"Il lamento disperato" contro il Governo si sposta a Foggia. Landella: "Attenti alla malavita che può agitare le piazze"

Gioved' 29 ottobre manifestazione di protesta contro l'ultimo Dpcm del governo Conte in piazza XX settembre. Venerdì lavoratori e partite Iva in piazza Cesare Battisti. Il commento del sindaco di Foggia Franco Landella

Giovedì 29 in piazza XX Settembre e venerdì 30 in piazza Cesare Battisti davanti al Teatro Giordano. Anche Foggia scende in piazza in segno di protesta contro l'ultimo Dpcm del governo Conte che ha imposto la chiusura a partire dalle 18 di ristoranti, bar, pizzerie, gelaterie e pasticcerie. E la chiusura di palestre, piscine, centri benessere, cinema e teatri.

Alle 18 di domani si terrà la manifestazione civile di protesta apolitica al grido 'Il lavoro è un nostro diritto". Il giorno dopo, alla stessa ora, si svolgerà un'assemblea pubblica delle partite Iva e dei lavoratori: "Contestiamo un governo che non ha saputo gestire l'emergenza e che ora affama il popolo, a colpi di Dpcm irragionevoli" dichiarano gli organizzatori: "Chiediamo la solidarietà di tutti, cittadini, studenti, famiglie. La piazza è libera" ci tengono a precisare.
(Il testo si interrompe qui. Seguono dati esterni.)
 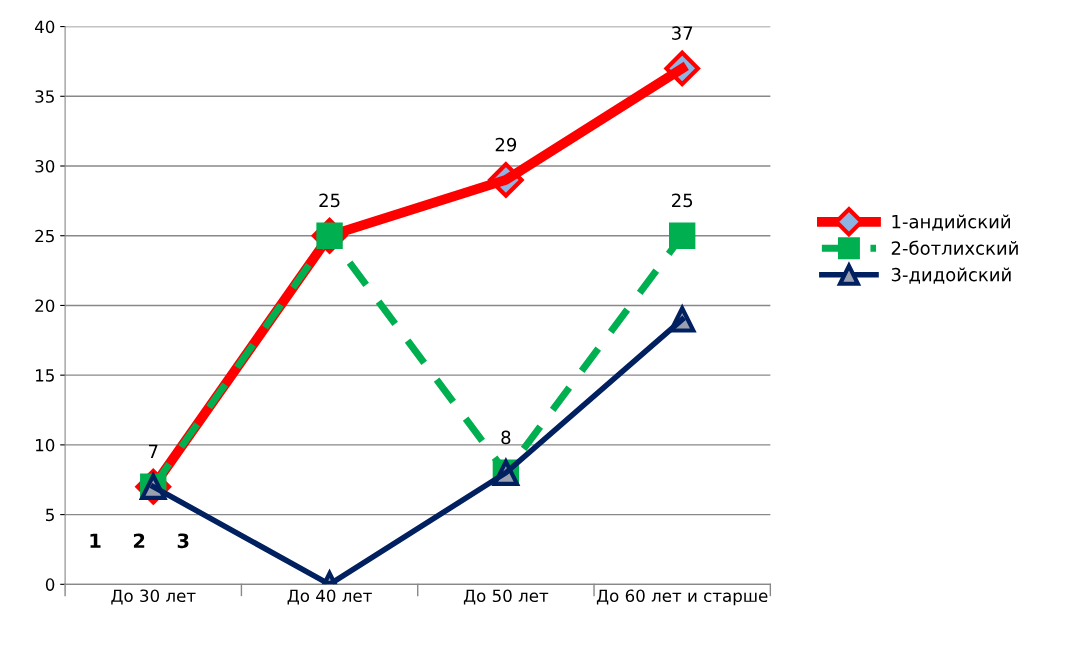 What do you see at coordinates (682, 598) in the screenshot?
I see `x-tick-label: До 60 лет и старше` at bounding box center [682, 598].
Sull'argomento si è espresso anche il sindaco di Foggia: "Non occorre prestare il fianco alle strumentalizzazioni di cui possono approfittare i sobillatori di turno, ma non si può neppure fare finta di non udire il lamento disperato di decine di operatori economici, dell’arte, dello spettacolo, della cultura, messi in grosse difficoltà dalle ulteriori misure restrittive decise dal Governo con l’ultimo Dpcm del presidente del Consiglio Giuseppe Conte"

Sul decreto ristoro, Franco Landella aggiunge: "I ristori annunciati per ora restano una promessa, vedremo se uguale alle tante finora manifestate o se realmente risolutiva dei problemi concreti che anche nella nostra città diverse categorie economiche lamentano a causa della crisi finanziaria provocata dalla pandemia Covid, di cui i sindaci sono chiamati ad essere il vero termometro delle sofferenze, erigendosi anche come primo avamposto contro le mire della criminalità organizzata che fa del disagio sociale il suo campo privilegiato di infiltrazione"
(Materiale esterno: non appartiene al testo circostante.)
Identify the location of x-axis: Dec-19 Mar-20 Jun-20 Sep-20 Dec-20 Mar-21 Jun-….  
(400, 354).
Il primo cittadino conclude: "Per questo, nel raccomandare la massima attenzione a riguardarsi dalla malavita che può agitare le piazze, chiedo al Governo italiano risposte immediate alle concrete difficoltà accusate dagli esercenti commerciali, dello spettacolo, dell’arte, della cultura; e al Ministro dell’Interno Lamorgese di rafforzare l’impegno elogiabile che il Prefetto di Foggia e le forze dell’ordine stanno già profondendo nella tutela della sicurezza pubblica".